A central facet to Marla's character is not only that she's a winner, but also that she's a winner in a man's world. She points out to her girlfriend, Fran (Eiza González) that she's dealt with men like Dinklage's character before and she'll deal with him the way she does any other man. That's fine and it's a point that unfortunately still needs to be made (e.g. that women are just as capable and, apparently, just as capable of being ruthless) in modern society, but it's hammered home in that speech to Fran when it's already been made obvious when dealing with attorneys, care home directors, the relatives of her victims and pretty much anyone else that gets in her way. The point has been made. Making it again only weakens the delivery, but this film does that repeatedly with most of its themes. Also, one wonders what message is being delivered when it's shown that the vast majority of those in Marla's unethical and illegal network are, in fact, women already in positions of power.


Also, Dinklage has unfortunately become typecast. This is not a reworking of his role as Tyrion Lannister in Game of Thrones or Finbar McBride in The Station Agent or even Bolivar Trask in X-Men: Days of Future Past... but in a way it kind of is. Whenever people seem to need a somewhat moody, introspective, occasionally sensitive guy, he's first on the list. In this case, he's playing a mobster who's as capable as a Tyrion but also subject to temper tantrums that fit the character (and his usual role) not at all. We go from his quiet, measured, stare-into-your-soul contemplation to fits of pique and back again.
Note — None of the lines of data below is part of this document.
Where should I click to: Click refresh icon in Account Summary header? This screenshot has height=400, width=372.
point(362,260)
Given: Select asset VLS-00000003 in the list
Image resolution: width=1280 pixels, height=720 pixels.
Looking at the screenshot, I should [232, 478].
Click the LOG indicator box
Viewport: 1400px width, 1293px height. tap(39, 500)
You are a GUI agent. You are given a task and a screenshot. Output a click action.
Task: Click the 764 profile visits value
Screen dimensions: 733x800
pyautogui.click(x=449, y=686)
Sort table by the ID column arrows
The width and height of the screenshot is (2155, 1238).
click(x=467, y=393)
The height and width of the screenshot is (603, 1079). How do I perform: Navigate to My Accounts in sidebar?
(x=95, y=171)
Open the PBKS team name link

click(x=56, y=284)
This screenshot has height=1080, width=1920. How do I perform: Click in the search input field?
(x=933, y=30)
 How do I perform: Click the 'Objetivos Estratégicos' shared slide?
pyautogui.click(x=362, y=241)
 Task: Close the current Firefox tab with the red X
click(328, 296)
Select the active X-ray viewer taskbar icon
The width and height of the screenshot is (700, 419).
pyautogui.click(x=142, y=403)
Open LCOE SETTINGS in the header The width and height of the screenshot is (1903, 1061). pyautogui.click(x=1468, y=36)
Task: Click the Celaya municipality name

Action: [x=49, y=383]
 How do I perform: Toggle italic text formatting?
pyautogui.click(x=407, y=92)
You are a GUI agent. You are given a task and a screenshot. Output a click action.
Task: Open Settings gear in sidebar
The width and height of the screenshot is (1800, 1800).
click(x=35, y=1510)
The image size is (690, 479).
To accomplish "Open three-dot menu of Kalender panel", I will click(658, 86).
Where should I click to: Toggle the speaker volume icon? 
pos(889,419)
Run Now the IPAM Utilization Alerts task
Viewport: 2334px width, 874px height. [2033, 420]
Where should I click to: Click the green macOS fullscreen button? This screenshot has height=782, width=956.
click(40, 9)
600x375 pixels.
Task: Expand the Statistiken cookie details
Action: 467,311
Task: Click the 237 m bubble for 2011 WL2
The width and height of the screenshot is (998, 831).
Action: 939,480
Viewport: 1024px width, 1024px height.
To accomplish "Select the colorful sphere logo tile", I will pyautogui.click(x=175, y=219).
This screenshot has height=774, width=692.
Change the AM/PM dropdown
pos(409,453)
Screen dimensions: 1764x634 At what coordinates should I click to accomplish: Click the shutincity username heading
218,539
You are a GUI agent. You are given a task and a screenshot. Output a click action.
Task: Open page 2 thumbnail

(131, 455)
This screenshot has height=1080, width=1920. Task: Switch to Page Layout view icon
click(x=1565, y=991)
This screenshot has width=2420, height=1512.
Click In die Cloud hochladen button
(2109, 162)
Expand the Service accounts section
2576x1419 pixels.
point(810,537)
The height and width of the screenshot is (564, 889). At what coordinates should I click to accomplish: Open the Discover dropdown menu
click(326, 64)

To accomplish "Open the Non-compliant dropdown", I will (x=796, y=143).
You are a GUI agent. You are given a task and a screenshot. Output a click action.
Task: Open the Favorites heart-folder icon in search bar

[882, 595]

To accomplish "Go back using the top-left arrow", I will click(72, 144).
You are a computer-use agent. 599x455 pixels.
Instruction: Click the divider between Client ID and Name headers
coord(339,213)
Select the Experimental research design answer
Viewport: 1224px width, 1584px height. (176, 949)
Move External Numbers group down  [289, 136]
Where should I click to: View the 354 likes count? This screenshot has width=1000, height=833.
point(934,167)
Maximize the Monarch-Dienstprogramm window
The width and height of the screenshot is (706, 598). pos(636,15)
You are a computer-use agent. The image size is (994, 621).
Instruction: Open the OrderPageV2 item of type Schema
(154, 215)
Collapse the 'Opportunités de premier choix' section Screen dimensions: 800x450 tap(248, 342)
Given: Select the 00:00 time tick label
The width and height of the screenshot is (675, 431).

I think that was supposed to be part of the black comedy aspect to the film, except that it wasn't really funny so much as jarring and other moments ("Is that my smoothie?") deliver that kind of absurdist veil over very dark reality much better. His direct encounters with Pike really only serve to make him one more in her endless train of victims, whether directly via the story or implicitly by their scene chemistry, and one kind of gets the feeling that we've seen this before. Is it different because she's lording it over a mobster as easily as she does a frail 80-year-old? I'm unconvinced.

So, yeah. Not a bad film. Certainly worth the couple hours to sit and watch it. But I think there was more there that could've been delivered with, perhaps, another hand on the tiller, whether writing, directing, or producing. The messages are all there and the characters are interesting enough to follow (Tricia complained at one point that "There are no good guys here!", which was, I believe, part of the point.) but the final package is just slightly off.